- PASSAGE
━━━━━━━━━━━━━━━━━━━━━━━━━━━━━━

Most of my Facebook friends are clear about their religious views. They identify as Lutheran, Catholic, or atheist. I also have friends who view their religion as a canvas of self-expression. A friend of mine says he is a "Latter-day Bacchanalian/Dionysian, Pastafarian, Cthulhu Cultist." My cousin tells her online friends, "I'm spiritual, not religious … and I enjoy checking out European cathedrals."
She's not alone. The number of people who self-identify using the long-popular phrase "spiritual but not religious" is still growing. In 1998, 9 percent of American adults told the General Social Survey they were spiritual but not religious. By 2008, it had risen to 14 percent. Among those ages 18 to 39, the increase was even more dramatic, and 18 percent now say they are spiritual but not religious.
The growth is not because people are less likely to identify as religious, but because nonreligious people are more likely to say they are spiritual, says Duke sociologist Mark Chaves.

━━━━━━━━━━━━━━━━━━━━━━━━━━━━━━

- MATERIAL PROVIDED
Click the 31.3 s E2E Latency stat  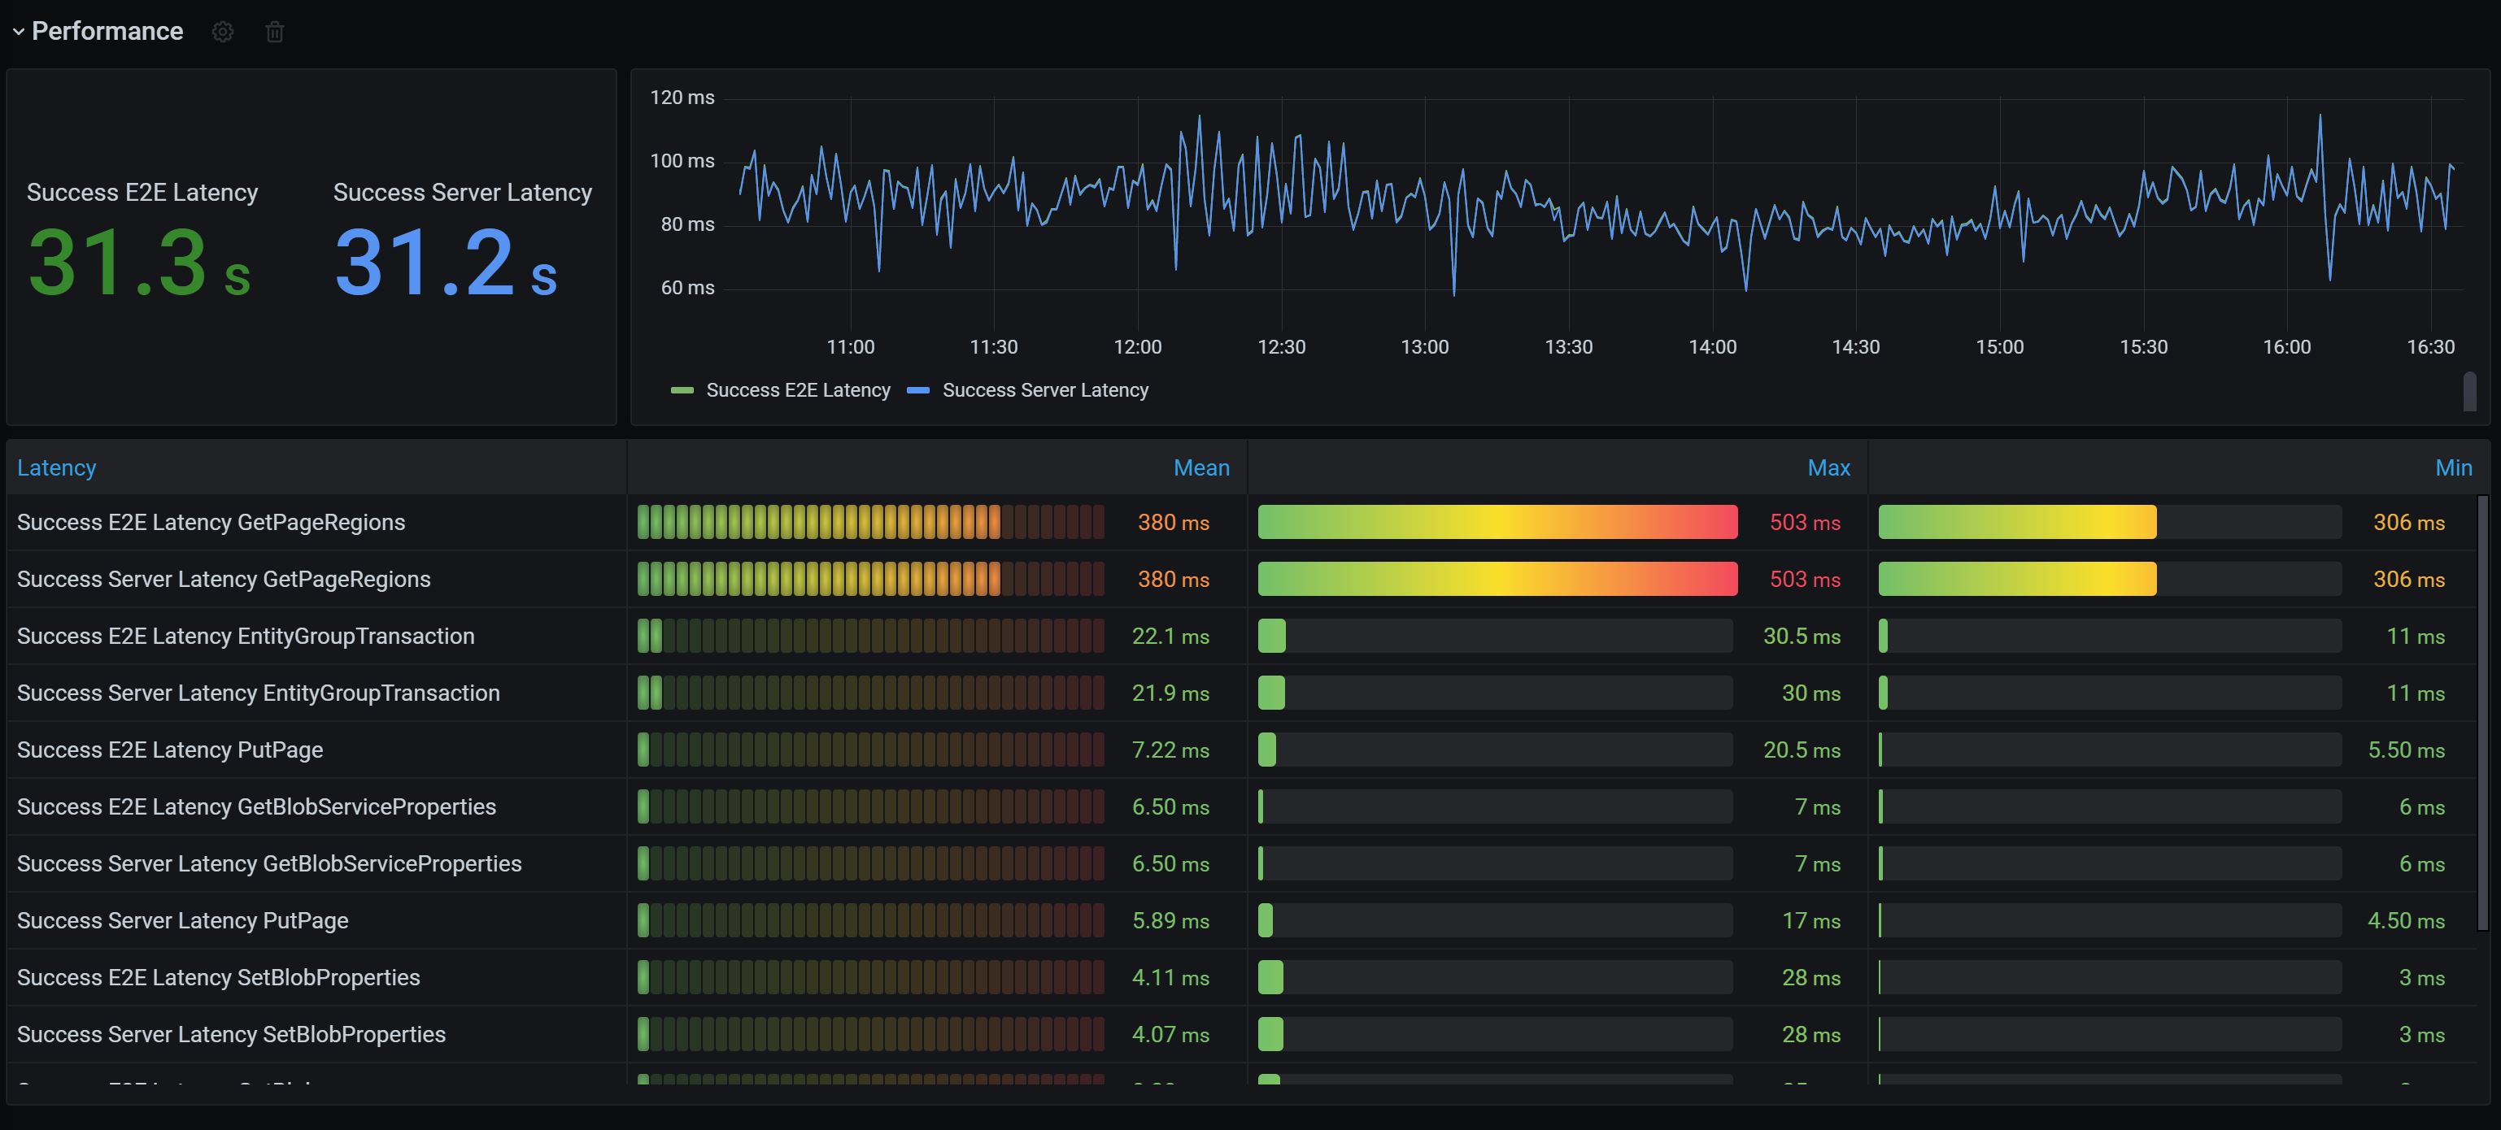139,262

━━━━━━━━━━━━━━━━━━━━━━━━━━━━━━

- GIVEN EXERCISE A
In the passage on religious identity, which three religious views does the writer say most Facebook friends identify as?
- GIVEN EXERCISE B
According to the passage on religious identity, what percentage of American adults told the General Social Survey in 2008 that they were spiritual but not religious?
- GIVEN EXERCISE C
Update the passage on religious identity, starting with "Most of my Facebook" and going on through "are spiritual but not religious.", replacing "cousin" with "sister".
The listing has no connection to the passage on religious identity.

- RESPONSE A
Lutheran, Catholic, and atheist

- RESPONSE B
14 percent

- RESPONSE C
Most of my Facebook friends are clear about their religious views. They identify as Lutheran, Catholic, or atheist. I also have friends who view their religion as a canvas of self-expression. A friend of mine says he is a "Latter-day Bacchanalian/Dionysian, Pastafarian, Cthulhu Cultist." My sister tells her online friends, "I'm spiritual, not religious … and I enjoy checking out European cathedrals."
She's not alone. The number of people who self-identify using the long-popular phrase "spiritual but not religious" is still growing. In 1998, 9 percent of American adults told the General Social Survey they were spiritual but not religious. By 2008, it had risen to 14 percent. Among those ages 18 to 39, the increase was even more dramatic, and 18 percent now say they are spiritual but not religious.